• Passage
<<<<
You'll observe from this that there are two possible boot routes
(actually, more) once the kernel has been loaded. You can load an initial
RAMdisk and run entirely out of that, you can use the initial RAMdisk and
then switch over to a main root filesystem on some other storage medium,
or you can skip the initial RAMdisk altogether and simply tell the kernel
to mount a secondary storage device as root. Desktop Linux distributions
tend to use the latter design model.
Also note that there is an awful lot of redundant code here. The BIOS
performs system tests and sets up a fairly complex software environment to
make things cozy for operating systems like MS-DOS. The Linux kernel has
to duplicate much of the hardware discovery process. As a rule, once the
kernel loads, none of the ROM-resident services are used again (although
there are some exceptions to this statement), yet you still have to waste a
bunch of RAM shadowing that useless BIOS code.
The non-x86 Linux boot process
In contrast to the x86's complex boot process, an embedded device like the
Kuro Box jumps as directly as possible into the operating system. Although
there are extant standards for implementing firmware interfaces
(equivalent to the PC ROM-BIOS) in PowerPC® systems, these standards are
rarely implemented in embedded appliances. The general firmware
construction in such a system (assuming that it is based on Linux) is that
the operating system kernel, a minimal filesystem, and a small bootloader
all reside in linearly-accessible flash memory.
>>>>
• Data lines
<<<<
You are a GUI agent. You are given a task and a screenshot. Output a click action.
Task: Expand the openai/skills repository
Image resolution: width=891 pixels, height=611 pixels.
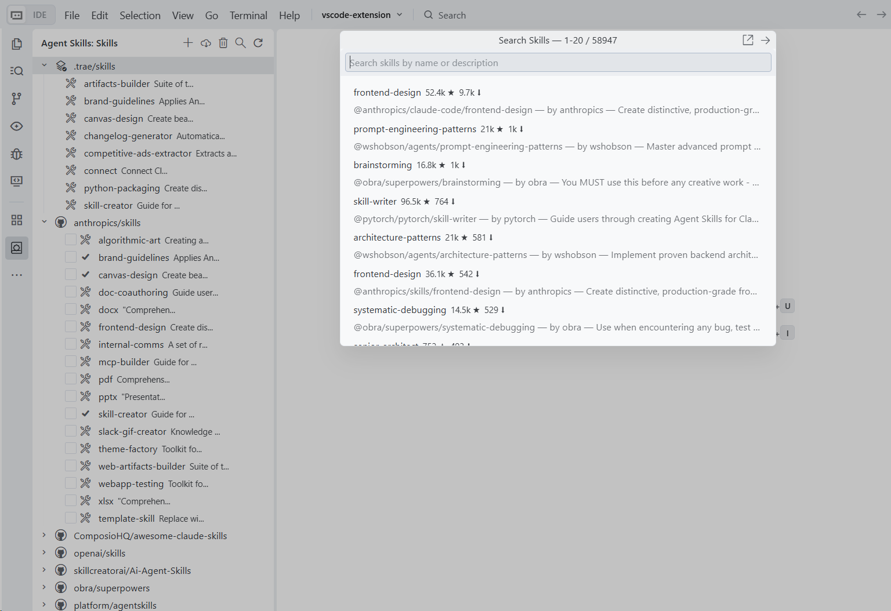click(x=45, y=553)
>>>>
• Set tasks
A. Reproduce a part of the Linux boot passage word for word, starting at the words that contain "You'll observe from" and ending after "latter design model.".
B. Summarize the Linux boot passage in two sentences.

• Complete answers
A.
You'll observe from this that there are two possible boot routes
(actually, more) once the kernel has been loaded. You can load an initial
RAMdisk and run entirely out of that, you can use the initial RAMdisk and
then switch over to a main root filesystem on some other storage medium,
or you can skip the initial RAMdisk altogether and simply tell the kernel
to mount a secondary storage device as root. Desktop Linux distributions
tend to use the latter design model.

B. After the kernel loads, Linux can run entirely from an initial RAMdisk, move from that RAMdisk to a root filesystem on other storage, or skip the RAMdisk and mount a storage device as root, the last being the usual choice of desktop distributions, while on x86 much of the BIOS work is redundant and its ROM-resident services mostly go unused once the kernel is running. An embedded device like the Kuro Box instead jumps as directly as possible into the operating system, with the kernel, a minimal filesystem, and a small bootloader all held in linearly-accessible flash memory.